So after some research I think I know how to replace the drive. Could someone maybe confirm. I would appreciate it.

I am looking at this drive as I can just go pick it up
WD Mainstream 1TB Internal Hard Drive For Laptops 8GB Cache SATA300 - Office Depo
Or
https://www.bestbuy.com/site/wd-blu...-ramp-load-technology/6220725.p?skuId=6220725

1tb is plenty.

seems like the steps are replace hard drive. Put back together. Plug TiVo box in and in theory it should do everything it needs to do to the hard drive to get the UI working


----------



## kpeters59

List of drives that don't boot under TE4 21.x on Bolt

Hard Drive Recommendations for a Bolt

-KP


----------



## tommage1

Player1138 said:


> So after some research I think I know how to replace the drive.
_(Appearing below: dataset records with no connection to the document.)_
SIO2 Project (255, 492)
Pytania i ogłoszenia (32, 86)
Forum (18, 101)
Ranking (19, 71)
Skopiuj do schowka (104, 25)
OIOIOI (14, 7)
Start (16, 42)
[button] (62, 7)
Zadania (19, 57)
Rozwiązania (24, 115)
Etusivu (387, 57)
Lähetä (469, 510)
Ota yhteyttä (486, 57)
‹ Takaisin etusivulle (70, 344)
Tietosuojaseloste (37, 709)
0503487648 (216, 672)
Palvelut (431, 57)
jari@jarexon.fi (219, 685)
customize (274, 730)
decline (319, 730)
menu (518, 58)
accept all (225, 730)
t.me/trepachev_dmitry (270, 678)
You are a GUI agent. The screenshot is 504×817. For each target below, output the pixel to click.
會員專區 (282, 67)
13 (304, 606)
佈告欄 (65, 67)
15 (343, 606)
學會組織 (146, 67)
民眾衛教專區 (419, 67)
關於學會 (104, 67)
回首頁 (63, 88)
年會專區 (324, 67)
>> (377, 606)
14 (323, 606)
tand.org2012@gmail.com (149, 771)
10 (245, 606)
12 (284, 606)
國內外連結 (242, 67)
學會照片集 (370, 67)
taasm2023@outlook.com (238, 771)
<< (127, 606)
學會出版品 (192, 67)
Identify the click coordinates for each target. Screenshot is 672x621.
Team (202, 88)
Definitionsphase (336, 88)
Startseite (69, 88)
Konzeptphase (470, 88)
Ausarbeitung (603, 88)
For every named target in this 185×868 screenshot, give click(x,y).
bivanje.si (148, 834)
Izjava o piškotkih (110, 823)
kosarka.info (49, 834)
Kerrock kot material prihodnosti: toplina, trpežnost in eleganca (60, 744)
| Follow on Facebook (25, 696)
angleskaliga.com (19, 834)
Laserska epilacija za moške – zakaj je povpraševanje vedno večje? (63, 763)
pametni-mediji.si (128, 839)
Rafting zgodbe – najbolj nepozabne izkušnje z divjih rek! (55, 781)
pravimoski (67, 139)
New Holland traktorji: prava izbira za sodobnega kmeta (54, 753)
Could someone maybe confirm. I would appreciate it.
> 
> I am looking at this drive as I can just go pick it up
> WD Mainstream 1TB Internal Hard Drive For Laptops 8GB Cache SATA300 - Office Depo
> Or
> https://www.bestbuy.com/site/wd-blu...-ramp-load-technology/6220725.p?skuId=6220725
> 
> 1tb is plenty.
> 
> seems like the steps are replace hard drive. Put back together. Plug TiVo box in and in theory it should do everything it needs to do to the hard drive to get the UI working


Pretty sure those are SMR drives. Some SMR work, some do not. CMR recommended. If 1TB is plenty for you and you want to go with Best Buy this 2.5 drive is CMR.

https://www.bestbuy.com/site/wd-red...-drive-oem-bare-drive/1765078.p?skuId=1765078

There are very few CURRENT model 2.5" CMR drives available of any capacity over 500GB. Could end up being called "Red" or "Red Plus" due to WD changing it's naming policy for the Red line but this model number (WD10JFCX) IS CMR either way.


----------



## aaronwt

My 2TB refurb Toshiba MQ03ABB200 supposedly has a three year warranty from Toshiba. It was sealed and looked like new and had a 2019 manufacture date on it. I'm guessing it came directly from Toshiba? The SMART values were like every new drive I've purchased.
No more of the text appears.